• **The task**
Check each line of the listing below for the string "page", and copy the ones that have it.

• **Extracted data**
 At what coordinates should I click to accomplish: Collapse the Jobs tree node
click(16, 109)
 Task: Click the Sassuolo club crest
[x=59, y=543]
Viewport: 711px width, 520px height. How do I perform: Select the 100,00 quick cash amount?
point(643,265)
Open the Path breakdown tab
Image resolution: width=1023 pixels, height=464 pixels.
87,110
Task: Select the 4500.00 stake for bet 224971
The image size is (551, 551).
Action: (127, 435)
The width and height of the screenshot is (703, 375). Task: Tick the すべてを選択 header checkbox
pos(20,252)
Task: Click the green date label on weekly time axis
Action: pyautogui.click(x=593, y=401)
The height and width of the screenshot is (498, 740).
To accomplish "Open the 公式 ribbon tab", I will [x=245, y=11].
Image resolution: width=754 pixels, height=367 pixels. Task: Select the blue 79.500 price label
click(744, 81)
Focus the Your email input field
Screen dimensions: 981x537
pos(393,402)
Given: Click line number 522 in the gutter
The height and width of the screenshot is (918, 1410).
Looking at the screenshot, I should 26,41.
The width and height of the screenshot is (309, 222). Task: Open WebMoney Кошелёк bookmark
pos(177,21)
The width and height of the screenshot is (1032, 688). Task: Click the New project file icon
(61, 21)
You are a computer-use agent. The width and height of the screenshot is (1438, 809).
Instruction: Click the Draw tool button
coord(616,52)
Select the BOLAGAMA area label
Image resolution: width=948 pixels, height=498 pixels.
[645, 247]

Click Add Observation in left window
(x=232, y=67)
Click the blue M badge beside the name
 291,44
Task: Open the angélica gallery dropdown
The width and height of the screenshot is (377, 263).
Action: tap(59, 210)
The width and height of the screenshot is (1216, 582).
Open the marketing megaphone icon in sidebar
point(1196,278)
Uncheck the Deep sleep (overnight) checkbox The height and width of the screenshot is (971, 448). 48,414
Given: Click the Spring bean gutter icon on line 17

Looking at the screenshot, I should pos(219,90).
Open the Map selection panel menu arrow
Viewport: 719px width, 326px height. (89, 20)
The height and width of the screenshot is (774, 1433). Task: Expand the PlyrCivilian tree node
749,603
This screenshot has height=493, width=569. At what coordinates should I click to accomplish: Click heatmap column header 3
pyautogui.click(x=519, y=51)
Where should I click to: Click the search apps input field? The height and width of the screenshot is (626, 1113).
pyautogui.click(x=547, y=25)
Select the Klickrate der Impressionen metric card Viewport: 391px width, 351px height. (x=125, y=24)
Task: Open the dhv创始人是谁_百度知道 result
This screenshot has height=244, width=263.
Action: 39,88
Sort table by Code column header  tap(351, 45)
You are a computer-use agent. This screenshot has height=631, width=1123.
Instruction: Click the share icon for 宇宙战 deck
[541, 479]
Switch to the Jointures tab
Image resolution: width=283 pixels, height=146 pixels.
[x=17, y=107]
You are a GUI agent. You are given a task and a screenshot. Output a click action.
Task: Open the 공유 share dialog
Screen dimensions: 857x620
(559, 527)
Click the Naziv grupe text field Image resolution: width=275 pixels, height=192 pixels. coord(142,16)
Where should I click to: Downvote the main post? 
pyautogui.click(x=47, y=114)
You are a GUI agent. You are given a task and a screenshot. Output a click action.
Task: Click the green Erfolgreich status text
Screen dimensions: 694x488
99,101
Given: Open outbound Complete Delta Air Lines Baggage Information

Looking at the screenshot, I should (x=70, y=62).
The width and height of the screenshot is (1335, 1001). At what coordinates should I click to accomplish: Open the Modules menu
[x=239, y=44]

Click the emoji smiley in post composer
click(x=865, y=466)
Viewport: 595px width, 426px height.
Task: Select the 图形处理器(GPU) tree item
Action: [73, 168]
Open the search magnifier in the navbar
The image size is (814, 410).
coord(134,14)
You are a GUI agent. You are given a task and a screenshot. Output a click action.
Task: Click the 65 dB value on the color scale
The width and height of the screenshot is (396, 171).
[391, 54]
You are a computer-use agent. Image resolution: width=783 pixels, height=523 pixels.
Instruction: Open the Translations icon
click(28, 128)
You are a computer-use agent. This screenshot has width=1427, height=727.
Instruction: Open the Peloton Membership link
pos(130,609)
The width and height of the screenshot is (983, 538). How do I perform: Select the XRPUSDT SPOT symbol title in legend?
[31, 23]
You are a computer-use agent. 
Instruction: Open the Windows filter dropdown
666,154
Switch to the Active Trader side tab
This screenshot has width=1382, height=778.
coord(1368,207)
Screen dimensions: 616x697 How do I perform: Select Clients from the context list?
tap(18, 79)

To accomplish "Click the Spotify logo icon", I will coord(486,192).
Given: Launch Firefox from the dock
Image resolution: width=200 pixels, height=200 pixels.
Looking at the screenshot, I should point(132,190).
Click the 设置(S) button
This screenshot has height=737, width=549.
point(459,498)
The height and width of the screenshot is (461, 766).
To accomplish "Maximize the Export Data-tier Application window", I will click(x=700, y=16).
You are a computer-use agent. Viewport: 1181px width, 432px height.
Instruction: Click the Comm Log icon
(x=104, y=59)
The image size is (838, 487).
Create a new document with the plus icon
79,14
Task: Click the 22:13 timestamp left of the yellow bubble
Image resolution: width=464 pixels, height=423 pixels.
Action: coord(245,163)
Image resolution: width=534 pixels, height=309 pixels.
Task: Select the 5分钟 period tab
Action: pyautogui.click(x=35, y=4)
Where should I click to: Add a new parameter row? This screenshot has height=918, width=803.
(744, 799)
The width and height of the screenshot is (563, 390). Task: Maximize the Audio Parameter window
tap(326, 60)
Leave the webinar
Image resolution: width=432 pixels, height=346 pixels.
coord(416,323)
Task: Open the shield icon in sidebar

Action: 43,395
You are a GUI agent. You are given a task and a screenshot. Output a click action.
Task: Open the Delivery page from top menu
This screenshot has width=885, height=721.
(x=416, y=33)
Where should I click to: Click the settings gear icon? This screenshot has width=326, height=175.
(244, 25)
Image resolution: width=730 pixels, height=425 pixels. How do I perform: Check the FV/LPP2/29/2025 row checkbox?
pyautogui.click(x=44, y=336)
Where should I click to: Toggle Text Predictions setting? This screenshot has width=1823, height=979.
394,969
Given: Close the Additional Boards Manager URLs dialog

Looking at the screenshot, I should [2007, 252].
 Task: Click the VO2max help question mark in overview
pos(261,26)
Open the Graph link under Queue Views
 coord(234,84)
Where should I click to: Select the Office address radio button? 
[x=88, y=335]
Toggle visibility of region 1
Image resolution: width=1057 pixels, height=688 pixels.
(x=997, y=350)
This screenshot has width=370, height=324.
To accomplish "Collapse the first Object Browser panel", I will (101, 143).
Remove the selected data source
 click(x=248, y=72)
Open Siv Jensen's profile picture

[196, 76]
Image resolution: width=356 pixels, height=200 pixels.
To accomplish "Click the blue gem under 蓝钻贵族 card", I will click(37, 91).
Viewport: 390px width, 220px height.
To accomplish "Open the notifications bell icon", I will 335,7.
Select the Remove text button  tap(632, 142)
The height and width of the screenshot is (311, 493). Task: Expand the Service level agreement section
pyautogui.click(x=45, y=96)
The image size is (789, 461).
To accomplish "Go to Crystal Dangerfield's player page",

• **Result for this exercise**
Task: Open the Delivery page from top menu
To accomplish "Go to Crystal Dangerfield's player page",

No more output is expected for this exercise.